What the task asks => Everything in the entries below should be restated exactly, except for the pictures.

Data listing =>
----

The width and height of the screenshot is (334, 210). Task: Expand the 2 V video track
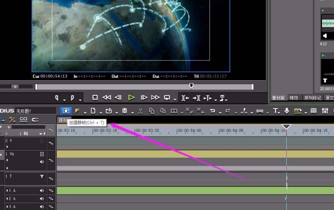click(x=7, y=147)
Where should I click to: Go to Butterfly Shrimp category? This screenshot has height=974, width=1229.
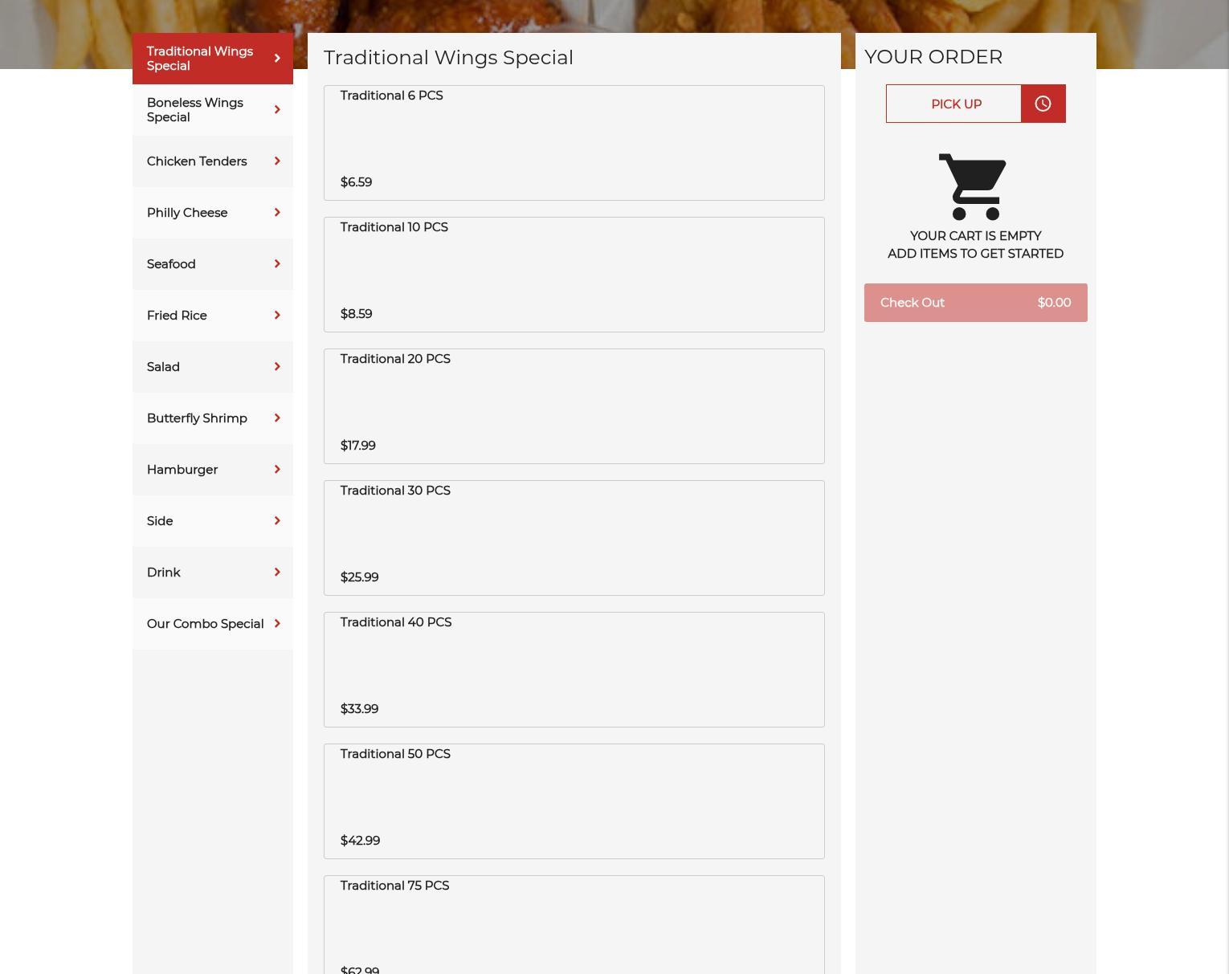(213, 418)
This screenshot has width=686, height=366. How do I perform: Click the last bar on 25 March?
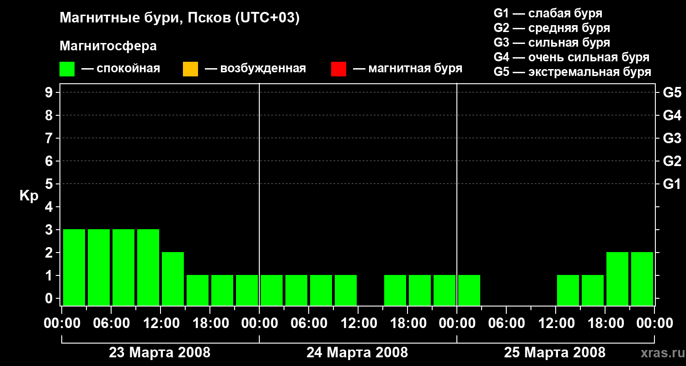click(x=642, y=279)
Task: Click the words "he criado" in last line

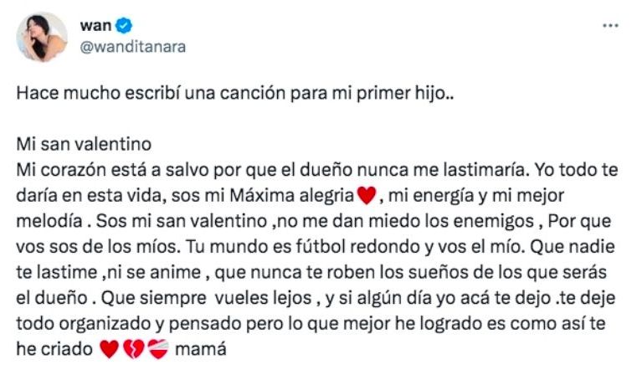Action: pyautogui.click(x=53, y=352)
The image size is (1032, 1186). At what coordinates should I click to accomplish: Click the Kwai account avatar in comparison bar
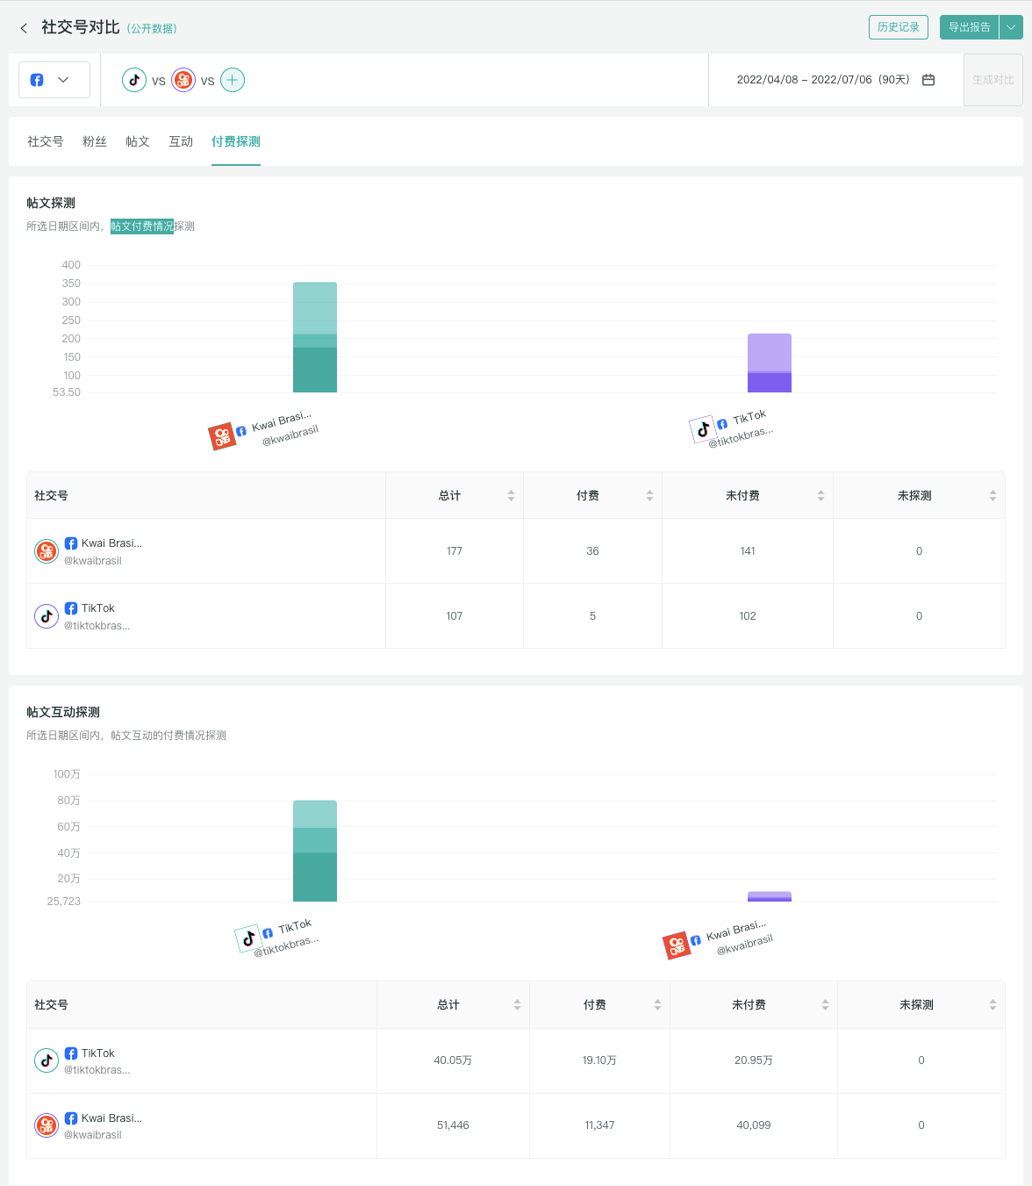[183, 80]
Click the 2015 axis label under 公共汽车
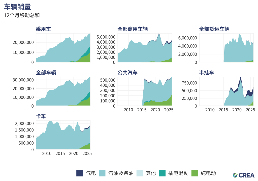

----

Solved exercise =>
The width and height of the screenshot is (334, 210). Task: Expand the 2 V video track
click(x=7, y=147)
Where should I click to: Go to Butterfly Shrimp category? This screenshot has height=974, width=1229.
(213, 418)
This screenshot has width=686, height=366. How do I perform: Click the last bar on 25 March?
click(x=642, y=279)
Task: Click the words "he criado" in last line

Action: pyautogui.click(x=53, y=352)
The image size is (1032, 1186). At what coordinates should I click to accomplish: Click the Kwai account avatar in comparison bar
[183, 80]
Click the 2015 axis label under 公共汽车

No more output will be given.